Now looking forward, almost three in four (74%) pension fund executives believe distributions for private equity will increase over the next three years, and almost nine in ten (89%) say this will affect their pacing strategy, according to a new global survey from Ortec Finance, a leading global provider of risk and return management solutions for pension funds (please see the attached press release). The survey targeted senior pension fund executives whose funds collectively manage $1.451 trillion in assets.

Distributions for private equity – the means by which private equity funds return capital to investors, which are paid when fund managers realise their investments in underlying companies or assets – have been low over the past years. But out of the 74% who expect these to be higher over the next three years, nearly half (46%) say they will be much higher with 28% saying they will be slightly higher. Just 8% expect them to be lower and 18% expect they will be unchanged. This suggests pension executives expect to realise the return benefits of their private asset investments.

Along with understanding distributions, pension executives have to strategise how much to invest into private equity and other private assets. Almost nine in ten (89%) say their views on distributions have an impact on their pacing strategy, which is the consistent approach to committing capital to private investments with the goal of reaching a long-term target allocation. Of these, around a third (31%) say their views of distributions will have a considerable impact, with 58% saying it will have a slight impact. Just over one in ten (11%) say it won’t have an impact on their pacing strategy.

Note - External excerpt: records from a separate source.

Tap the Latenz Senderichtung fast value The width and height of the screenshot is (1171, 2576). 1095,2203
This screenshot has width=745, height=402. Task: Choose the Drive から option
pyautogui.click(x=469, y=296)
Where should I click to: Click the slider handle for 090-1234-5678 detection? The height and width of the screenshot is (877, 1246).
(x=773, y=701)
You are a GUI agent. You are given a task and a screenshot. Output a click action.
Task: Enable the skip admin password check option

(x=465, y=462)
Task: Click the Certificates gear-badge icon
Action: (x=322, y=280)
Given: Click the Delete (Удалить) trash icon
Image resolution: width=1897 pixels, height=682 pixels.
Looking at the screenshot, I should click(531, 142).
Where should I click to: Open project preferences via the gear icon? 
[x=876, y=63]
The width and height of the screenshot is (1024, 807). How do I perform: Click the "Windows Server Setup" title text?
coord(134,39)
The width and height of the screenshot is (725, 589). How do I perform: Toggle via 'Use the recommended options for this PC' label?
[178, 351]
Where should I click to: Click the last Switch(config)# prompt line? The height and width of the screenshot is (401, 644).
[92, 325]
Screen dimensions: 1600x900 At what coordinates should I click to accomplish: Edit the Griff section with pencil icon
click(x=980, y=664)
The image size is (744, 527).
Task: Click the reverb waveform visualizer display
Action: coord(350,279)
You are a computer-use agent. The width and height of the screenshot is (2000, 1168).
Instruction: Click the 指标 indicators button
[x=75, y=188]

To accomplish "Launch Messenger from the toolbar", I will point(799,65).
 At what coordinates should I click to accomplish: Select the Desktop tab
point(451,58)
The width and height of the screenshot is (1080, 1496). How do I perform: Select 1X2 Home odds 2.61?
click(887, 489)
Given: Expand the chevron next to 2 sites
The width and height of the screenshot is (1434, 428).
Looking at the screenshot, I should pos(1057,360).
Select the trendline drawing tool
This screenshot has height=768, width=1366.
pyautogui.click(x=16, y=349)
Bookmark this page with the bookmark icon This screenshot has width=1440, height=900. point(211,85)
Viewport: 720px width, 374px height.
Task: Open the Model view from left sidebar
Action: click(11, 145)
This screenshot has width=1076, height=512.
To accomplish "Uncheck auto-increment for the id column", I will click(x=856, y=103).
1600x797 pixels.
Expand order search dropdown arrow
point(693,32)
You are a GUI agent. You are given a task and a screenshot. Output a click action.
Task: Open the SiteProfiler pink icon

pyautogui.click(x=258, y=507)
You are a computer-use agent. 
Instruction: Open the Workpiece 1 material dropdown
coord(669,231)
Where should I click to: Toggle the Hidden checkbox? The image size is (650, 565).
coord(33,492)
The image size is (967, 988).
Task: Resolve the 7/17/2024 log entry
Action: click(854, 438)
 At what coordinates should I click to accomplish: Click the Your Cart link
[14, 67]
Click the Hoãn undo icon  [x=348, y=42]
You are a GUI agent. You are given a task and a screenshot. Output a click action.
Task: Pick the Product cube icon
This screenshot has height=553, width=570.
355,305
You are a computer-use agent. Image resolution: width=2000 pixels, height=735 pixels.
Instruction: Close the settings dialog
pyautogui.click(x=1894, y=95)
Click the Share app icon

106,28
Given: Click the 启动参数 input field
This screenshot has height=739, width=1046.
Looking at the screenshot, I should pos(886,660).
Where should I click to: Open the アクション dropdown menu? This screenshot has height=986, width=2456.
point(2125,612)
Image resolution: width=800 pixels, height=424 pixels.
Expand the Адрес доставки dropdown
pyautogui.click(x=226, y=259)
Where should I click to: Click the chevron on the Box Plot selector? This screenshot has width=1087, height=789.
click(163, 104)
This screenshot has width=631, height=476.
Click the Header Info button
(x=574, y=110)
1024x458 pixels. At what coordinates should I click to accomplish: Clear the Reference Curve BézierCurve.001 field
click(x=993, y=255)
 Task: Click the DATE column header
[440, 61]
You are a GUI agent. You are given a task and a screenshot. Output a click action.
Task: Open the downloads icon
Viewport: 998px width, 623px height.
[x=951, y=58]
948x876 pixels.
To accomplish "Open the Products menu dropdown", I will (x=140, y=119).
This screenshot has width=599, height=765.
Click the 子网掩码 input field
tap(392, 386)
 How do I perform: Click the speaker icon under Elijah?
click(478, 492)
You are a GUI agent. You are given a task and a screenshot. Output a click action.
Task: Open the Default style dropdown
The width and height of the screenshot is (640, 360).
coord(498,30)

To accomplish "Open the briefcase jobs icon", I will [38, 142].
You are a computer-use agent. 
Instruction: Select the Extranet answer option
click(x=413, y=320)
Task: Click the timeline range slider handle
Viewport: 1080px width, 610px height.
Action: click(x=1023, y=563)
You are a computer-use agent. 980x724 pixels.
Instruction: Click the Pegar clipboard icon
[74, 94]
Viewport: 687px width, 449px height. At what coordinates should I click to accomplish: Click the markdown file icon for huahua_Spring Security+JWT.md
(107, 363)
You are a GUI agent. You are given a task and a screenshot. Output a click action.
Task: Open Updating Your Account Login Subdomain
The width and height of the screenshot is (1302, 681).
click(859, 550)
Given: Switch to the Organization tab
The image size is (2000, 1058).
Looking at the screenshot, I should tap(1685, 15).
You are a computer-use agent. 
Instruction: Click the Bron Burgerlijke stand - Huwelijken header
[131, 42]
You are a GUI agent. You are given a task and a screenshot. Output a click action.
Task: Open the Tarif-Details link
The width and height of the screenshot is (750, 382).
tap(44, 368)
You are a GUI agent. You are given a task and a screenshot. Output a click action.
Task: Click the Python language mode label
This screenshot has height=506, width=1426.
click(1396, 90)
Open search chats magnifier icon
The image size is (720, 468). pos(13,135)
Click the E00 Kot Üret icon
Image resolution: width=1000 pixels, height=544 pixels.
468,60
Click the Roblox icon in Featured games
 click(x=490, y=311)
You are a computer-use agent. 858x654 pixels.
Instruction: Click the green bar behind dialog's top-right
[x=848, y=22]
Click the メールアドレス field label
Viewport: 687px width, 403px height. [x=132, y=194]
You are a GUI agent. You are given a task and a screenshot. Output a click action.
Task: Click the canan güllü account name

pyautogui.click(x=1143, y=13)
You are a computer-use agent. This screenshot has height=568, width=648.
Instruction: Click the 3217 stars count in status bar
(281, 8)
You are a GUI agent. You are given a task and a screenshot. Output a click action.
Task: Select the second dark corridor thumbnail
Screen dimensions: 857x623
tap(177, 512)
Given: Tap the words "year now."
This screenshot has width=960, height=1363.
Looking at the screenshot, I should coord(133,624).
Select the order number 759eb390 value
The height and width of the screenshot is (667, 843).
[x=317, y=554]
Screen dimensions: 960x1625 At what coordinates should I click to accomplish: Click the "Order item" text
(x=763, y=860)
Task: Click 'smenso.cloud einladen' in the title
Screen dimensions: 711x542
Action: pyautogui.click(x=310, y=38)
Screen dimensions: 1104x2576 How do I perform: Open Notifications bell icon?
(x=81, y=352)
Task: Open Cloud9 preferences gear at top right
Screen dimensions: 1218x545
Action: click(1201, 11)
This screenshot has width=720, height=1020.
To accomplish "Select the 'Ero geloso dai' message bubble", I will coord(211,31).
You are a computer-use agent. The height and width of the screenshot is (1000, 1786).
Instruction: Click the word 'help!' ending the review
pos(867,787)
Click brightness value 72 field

For pensions, investing into private assets creates liquidity constraints for their funds. However, nearly half (46%) of pension executives said the most important reason for investing in private assets was their returns and illiquidity premiums, the Ortec Finance survey found. But in addition, around two out of five (37%) identified diversification as the most important reason for investing in private assets while 17% pointed to inflation protection.

Despite the benefits, the pension executives surveyed see different levels of optimal exposure. The largest group of executives, over half (52%) of those surveyed, deem a maximum allocation to private assets of between 20% and 30% reasonable for the fund they manage. For over a third (36%) of those surveyed this was between 30% and 40%, and for over a tenth (12%) this was as much as between 40% and 50%. Under a tenth (8%) of pension executives surveyed said that their fund’s maximum allocation to private assets is between 10% and 20%.